The full Alloy model of XPath 1.0 is available from the Black Mesa Technologies web site. It will be of most interest, of course, for those familiar with Alloy, or wanting to learn more about it. But Alloy’s formalism is simple enough that anyone with a taste for formal methods will find it easy going, and the document paraphrases all the important things in English prose.

The net result, I think, is that there are (unsurprisingly) some places where the definition of the XPath 1.0 data model could or should be more explicit, and a few places where it seems a rule or two given explicitly is strictly speaking redundant, but by and large the definition is pretty clean and seems to mean what its creators meant it to mean. By and large, the definition of the data model is formulated without reliance on the XML spec (there are a few places where this separation could be cleaner), so that the informality of the XML spec (or what I prefer to think of as its programmatic promiscuity regarding models) does not in fact make it hard to formalize the XPath 1.0 data model.

In the current version, there are a couple of rough bits that I hope to sand down before I use this model in any other contexts. The ones I’m currently aware of are these:

  • The definition of the parent relation does not require that whenever parent(c,p) is true, either child(p,c) or attribute(p,c) is true.
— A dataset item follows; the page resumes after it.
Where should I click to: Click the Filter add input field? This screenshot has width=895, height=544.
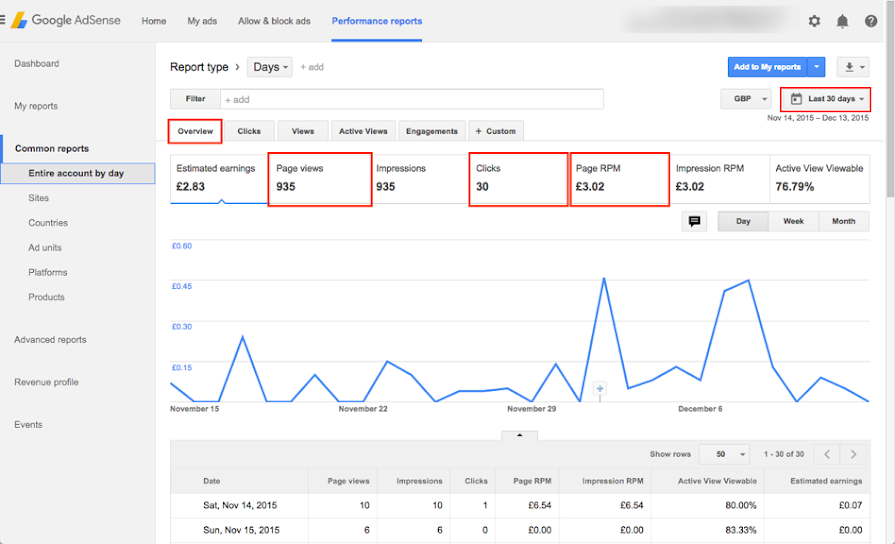(x=412, y=99)
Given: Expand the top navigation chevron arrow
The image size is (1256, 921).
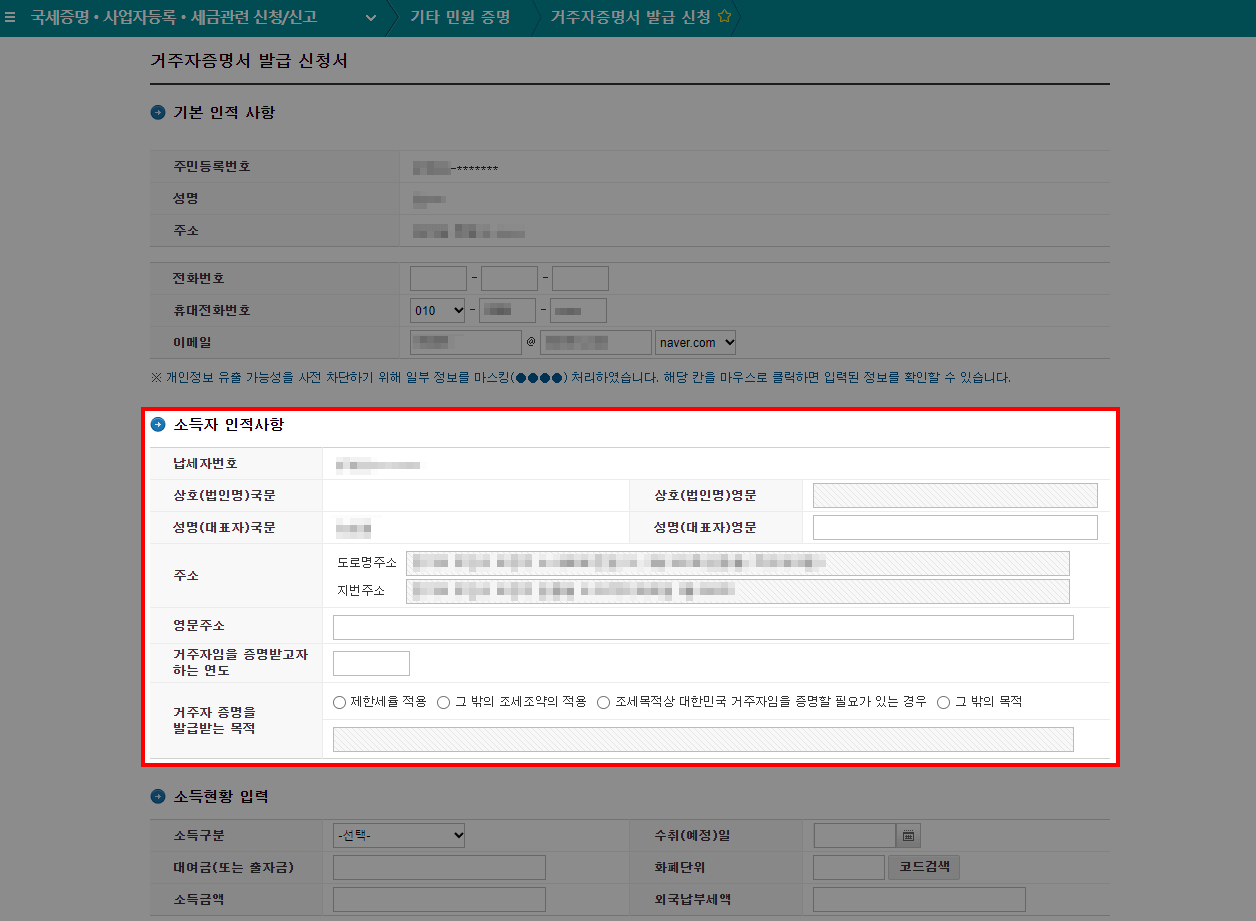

The XPath 1.0 spec doesn’t say this explicitly, but I think its authors probably felt that it would be pedantic to say something like that for a relation with a name like parent.
  • Similarly, the relations parent and ch are not guaranteed acyclic, though I think the original spec assumes that the names parent and child make clear that the relations should be acyclic. (But see the song “I’m my own Grandpa” and the Alloy models illustrating it, developed in Daniel Jackson’s Software Abstractions and shipped with Alloy in the samples directory.)
  • The predicate precedes intended to model document order is defined recursively; this is not legal in Alloy. So a conventional relation on nodes will need to be defined instead, with appropriate constraints. It is still not clear whether the rules given in the spec suffice to make the order total (at least in the absence of multiply occurring children); if they don’t, I’d like to propose an additional predicate which has that effect.